I read Erza Klein’s article. He presents no new arguments and little in the way of evidence. We are dealing with a controversial topic, and not surprisingly if we do a broad sweep of the world we will find a smattering of contrary opinions mostly from people outside the field of psychometrics. He refers to an article in Cognitive Daily. But that article was about Murray’s Wall Street Journal Articles not The Bell Curve and was written by Dave Munger who is not a psychometrican. Moreover that’s just one article, any regular reader of Cognitive Daily would know that many, if not most of their articles would support Murray’s conclusions in The Bell Curve.

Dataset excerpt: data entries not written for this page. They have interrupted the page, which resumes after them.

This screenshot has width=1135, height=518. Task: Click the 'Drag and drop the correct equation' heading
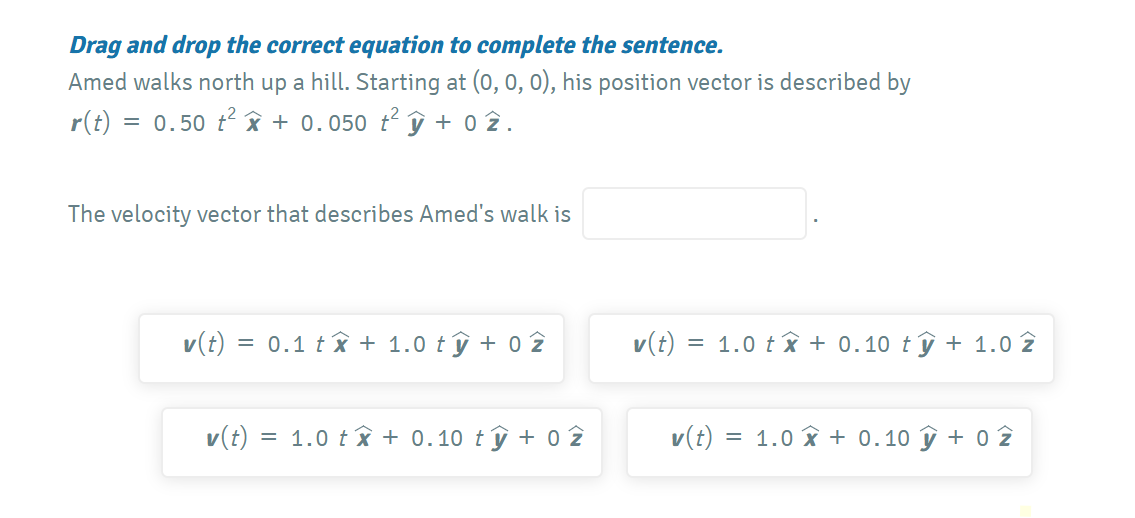coord(395,45)
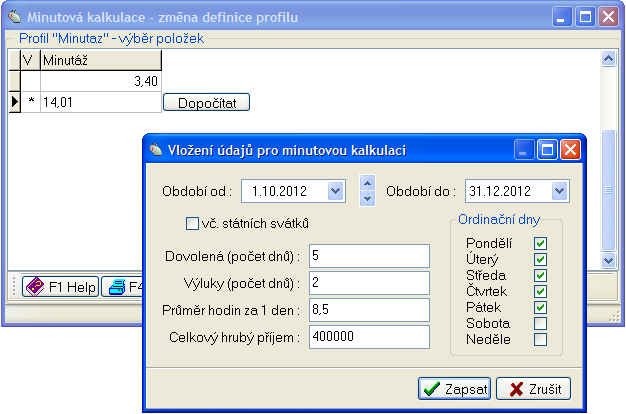The image size is (626, 414).
Task: Click the period stepper down arrow
Action: pos(367,198)
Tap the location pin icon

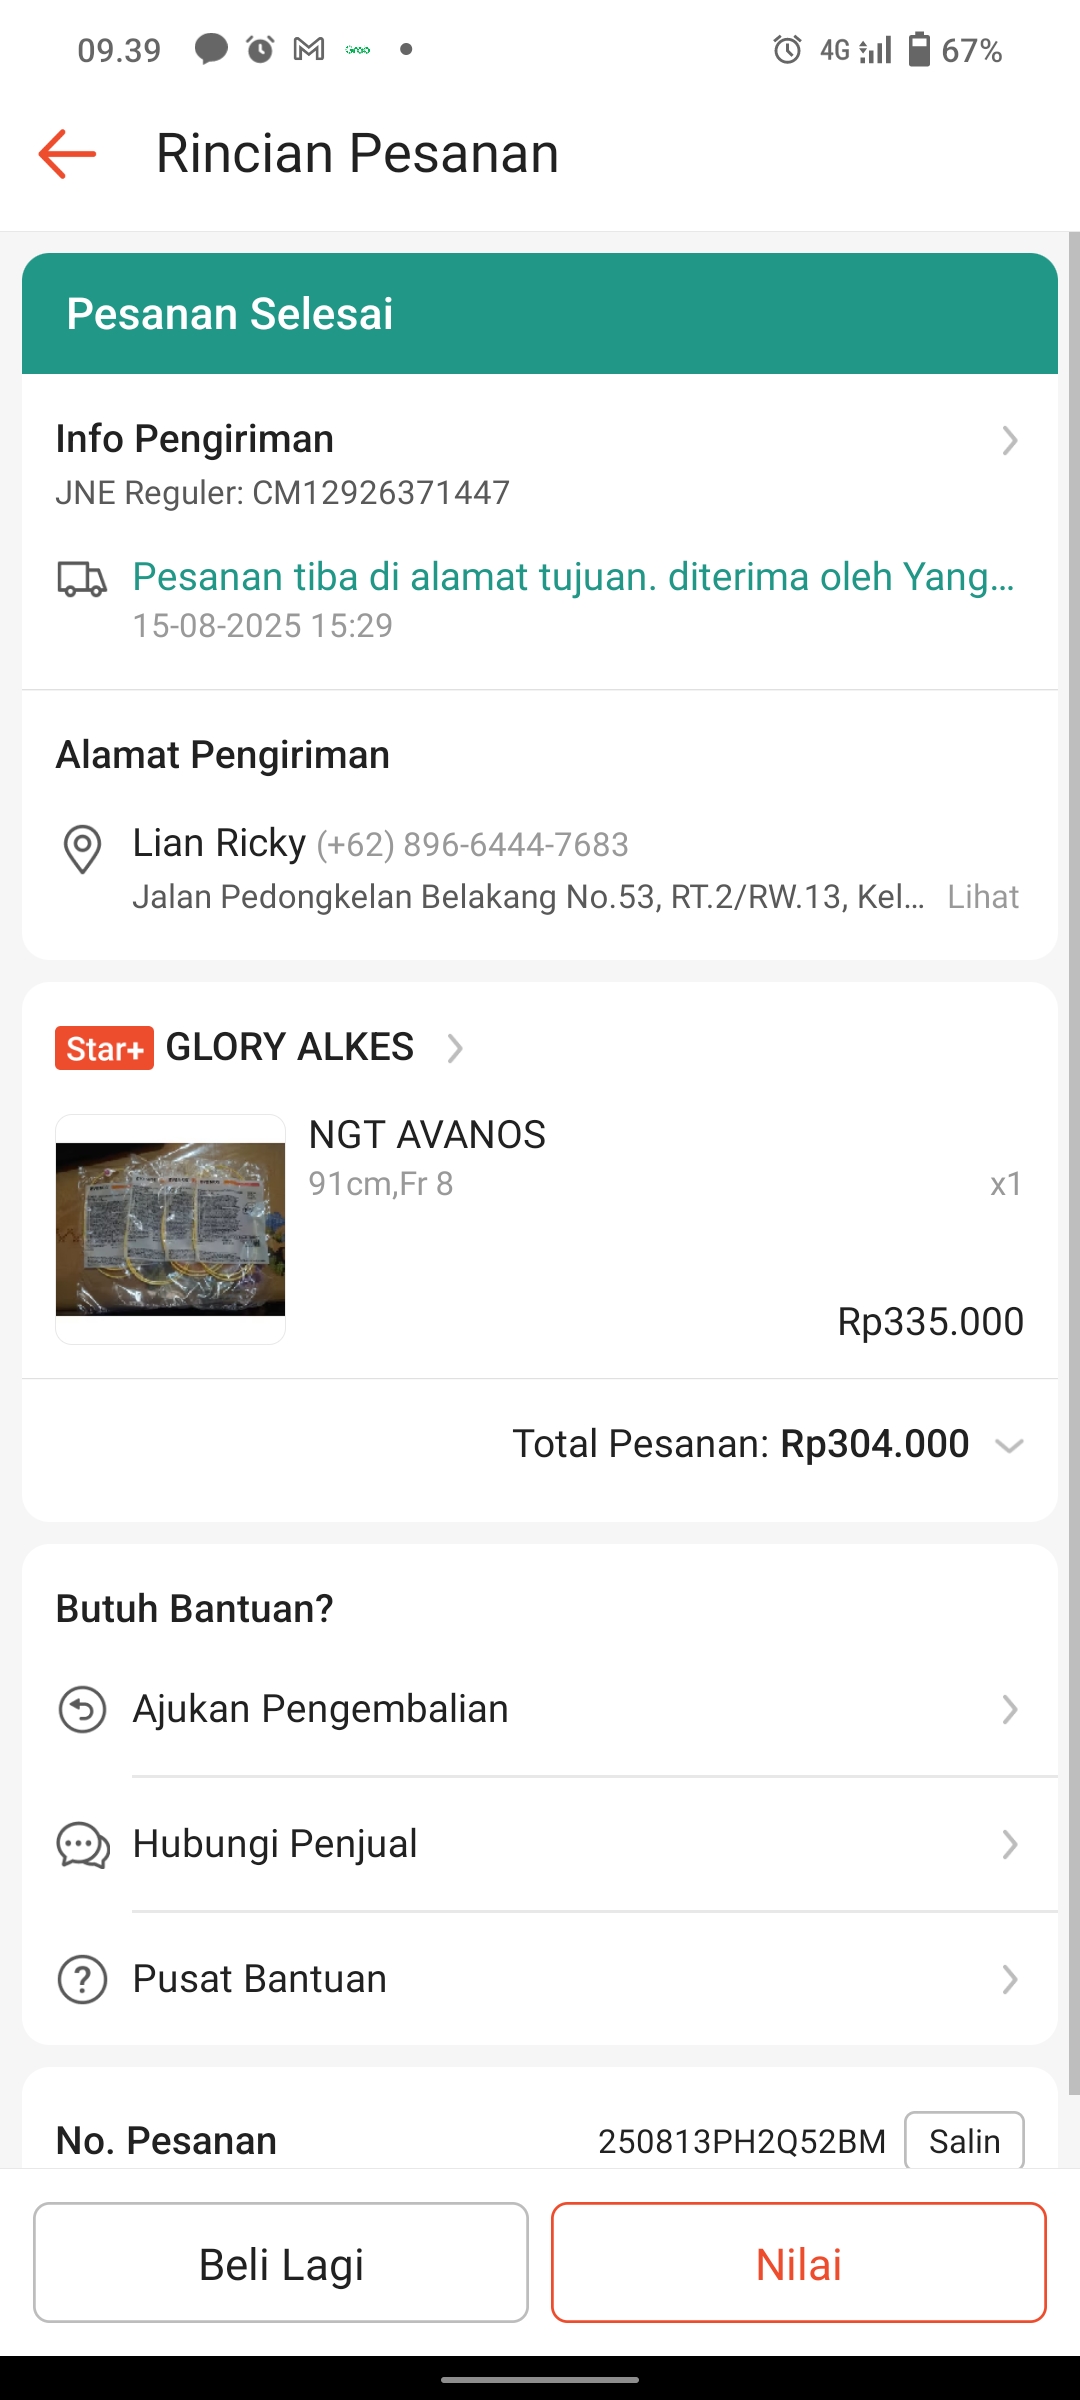click(x=82, y=849)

Zarkov, you demand "a specific example, not just an insult or appeal to authority" in mark's refutation of the bell curve. Mark gives you specific examples. Your defense from these examples is basically "those people aren't psychometricians therefore their critics don't matter". You then go on to say that "most psychometricians agree with the bell curve" which is little more than a vague and unsubstantiated appeal to authority.
What, if anything, would you consider a serious critique of the bell curve?
Mark did not give arguments-- he gave me authorities. For completeness I gave some counter authorities. But he has the burden of proof because he claims Murray is a hack based on the methods and conclusions in The Bell Curve. I want to know what conclusions are wrong. I did not make a vague appeal to authority because I provided a specific list of the professors who signed a public statement supporting the The Bell Curve. How is that vague? The web page with the list of professors also provides arguments supporting the Bell Curve. But let’s forget about authorities. Take the list of conclusions and tell me which are wrong and why and we will go from there. If you don’t like the list give me another conclusion and tell me why it’s wrong. When you call someone a hack you should be prepared to say where and why his work is defective. When I said Glassman’s Dow 36,000 is defective I provided reasons. I didn’t just say so and so thinks its defective.
Murray provides all the data he used for the book on his web page. That’s rare. Very few people give you enough data to in principle repeat their calculations. I haven’t seen anyone correct his calculations.
“What, if anything, would you consider a serious critique of the bell curve?”